■ GOAL OF THE EXERCISE ■
Below are records; the lines starting at the one with "Open the Automatizaciones menu item" and ending at the one with "Open the Indents" must be reproduced exactly, both included. Pictures must not appear.

*** Opening of DATA SHOWN ***

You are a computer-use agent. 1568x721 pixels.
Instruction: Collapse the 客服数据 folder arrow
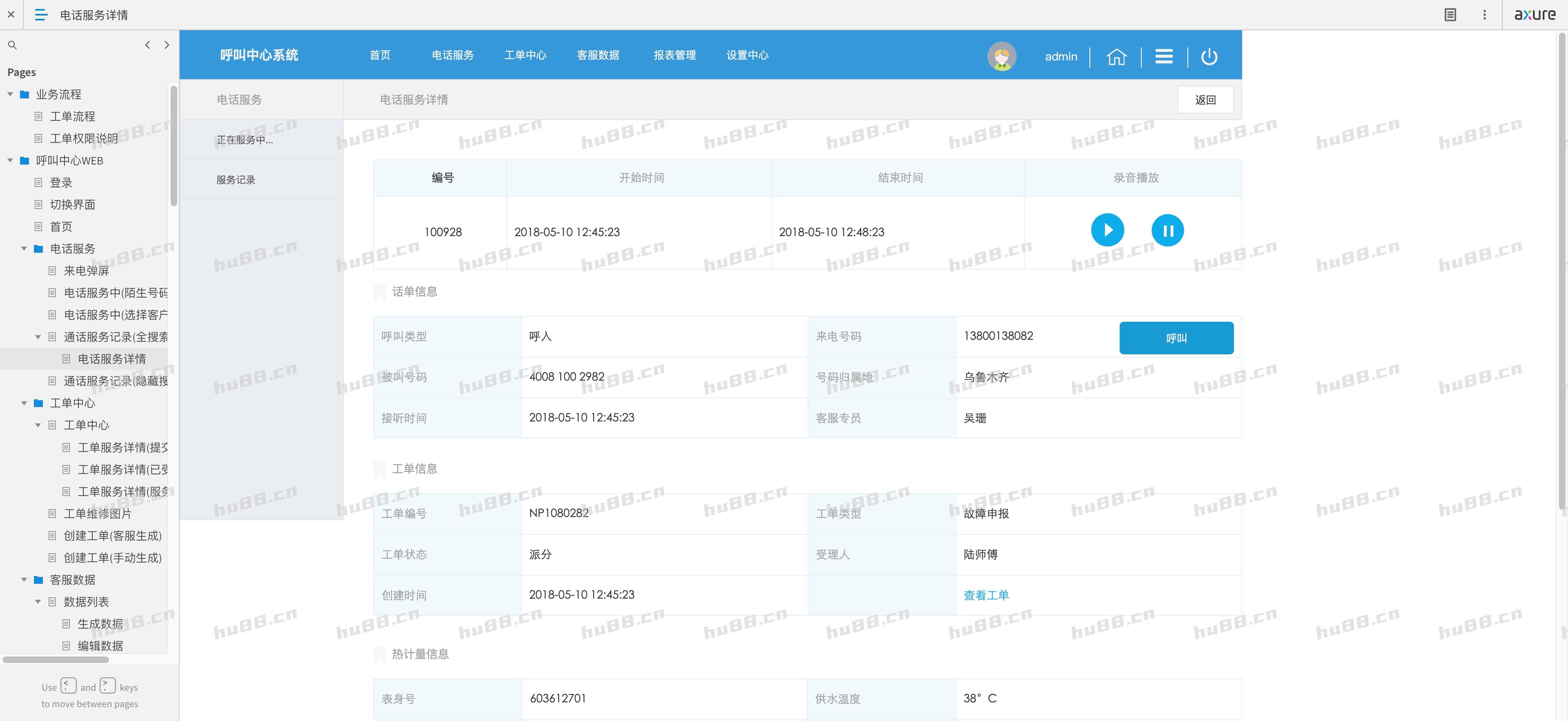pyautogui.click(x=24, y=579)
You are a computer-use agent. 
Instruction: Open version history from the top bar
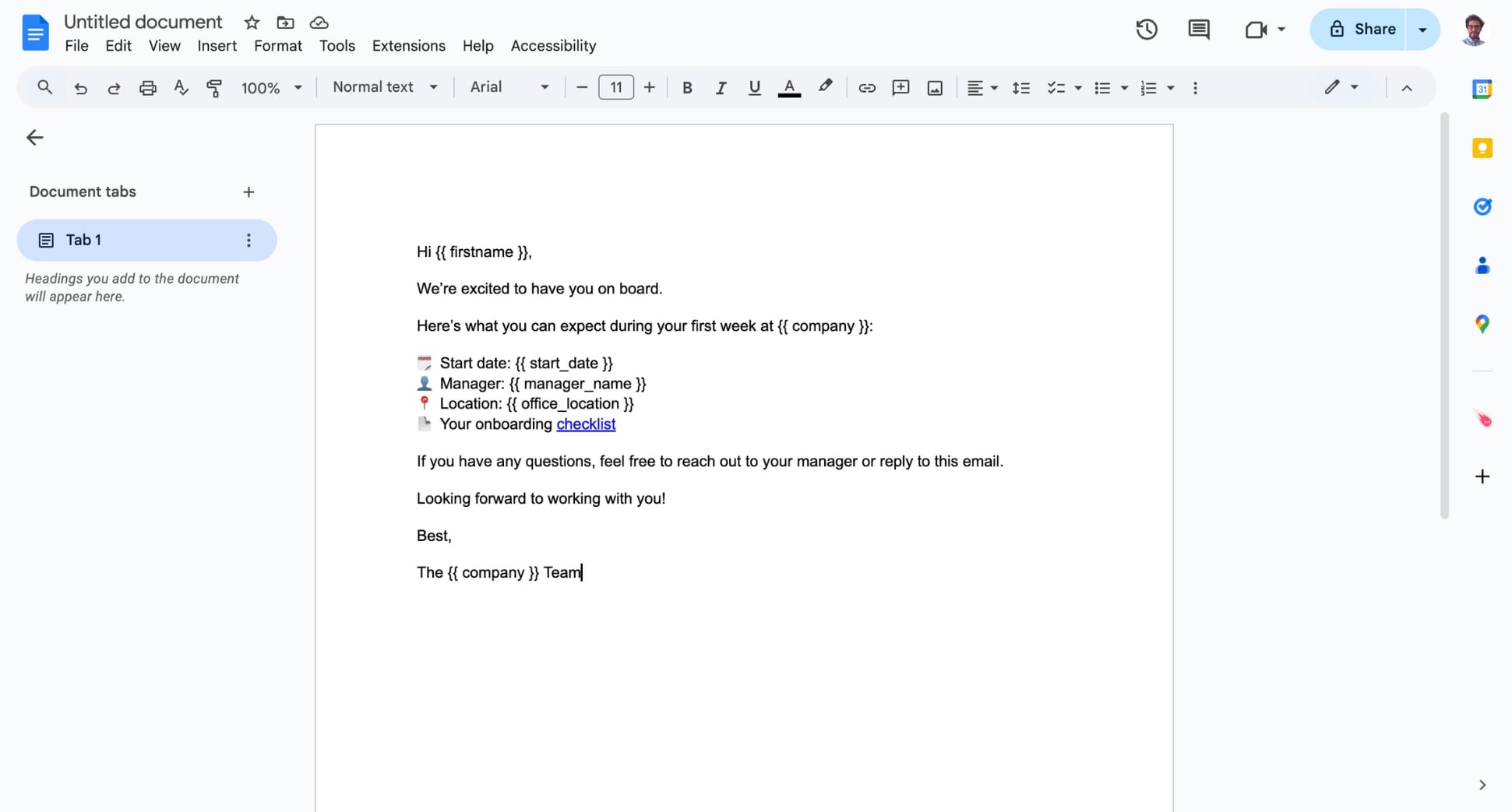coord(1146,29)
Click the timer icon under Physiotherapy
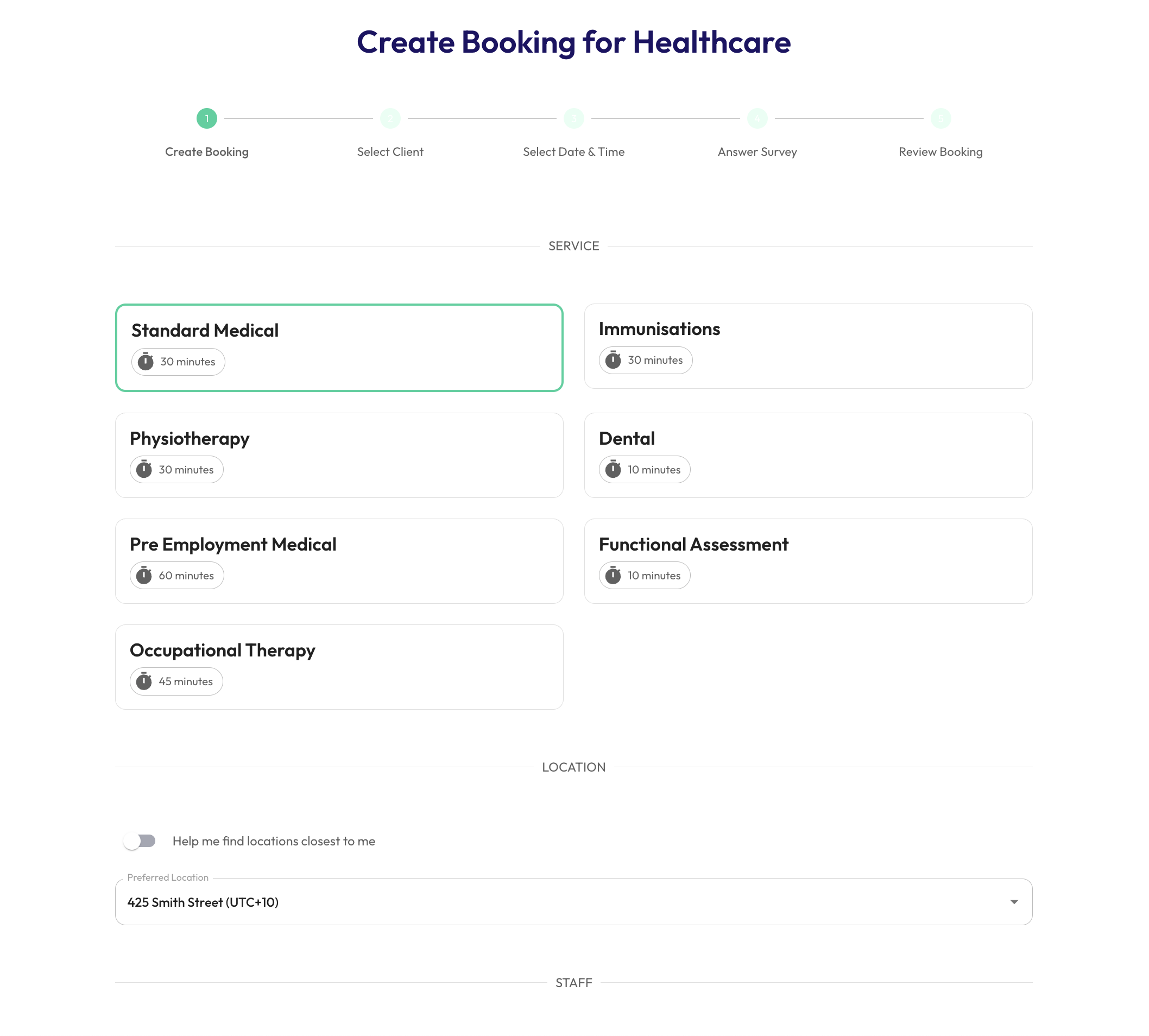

*** Close of DATA SHOWN ***
*** Opening of DATA SHOWN ***

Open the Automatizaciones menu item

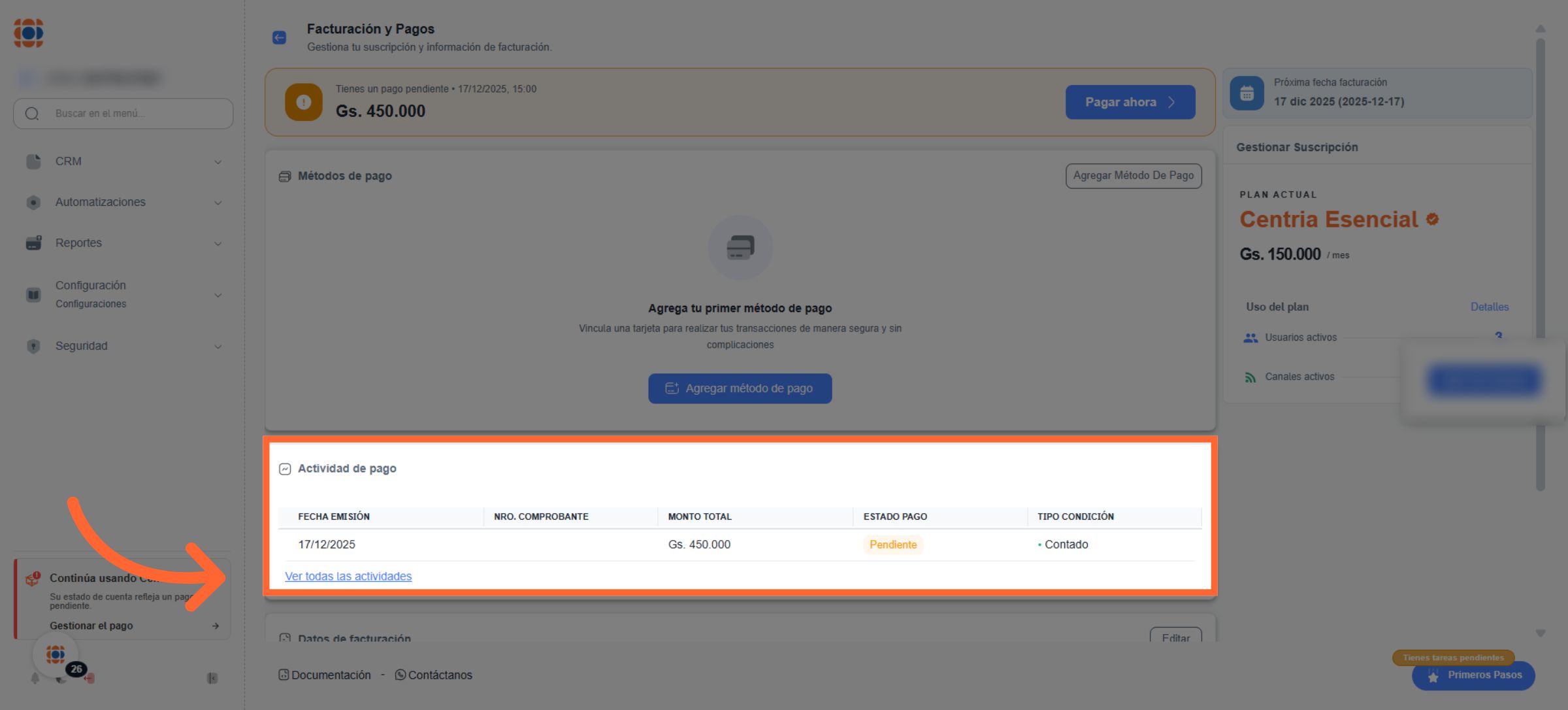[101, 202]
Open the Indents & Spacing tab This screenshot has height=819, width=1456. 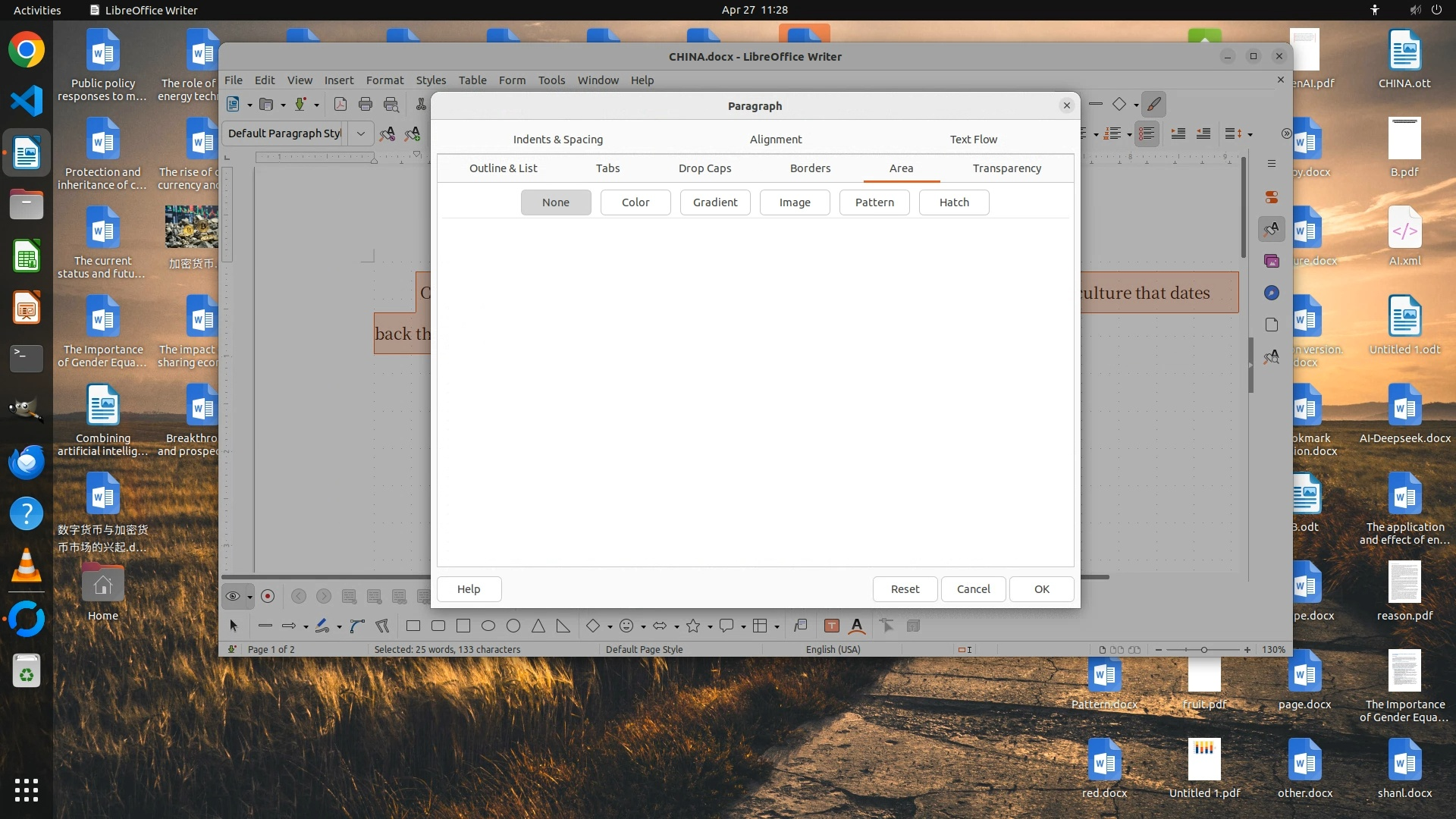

*** Close of DATA SHOWN ***

■ ANSWER FOR THIS EXERCISE ■
Open the Automatizaciones menu item

[101, 202]
Open the Indents & Spacing tab This screenshot has height=819, width=1456. 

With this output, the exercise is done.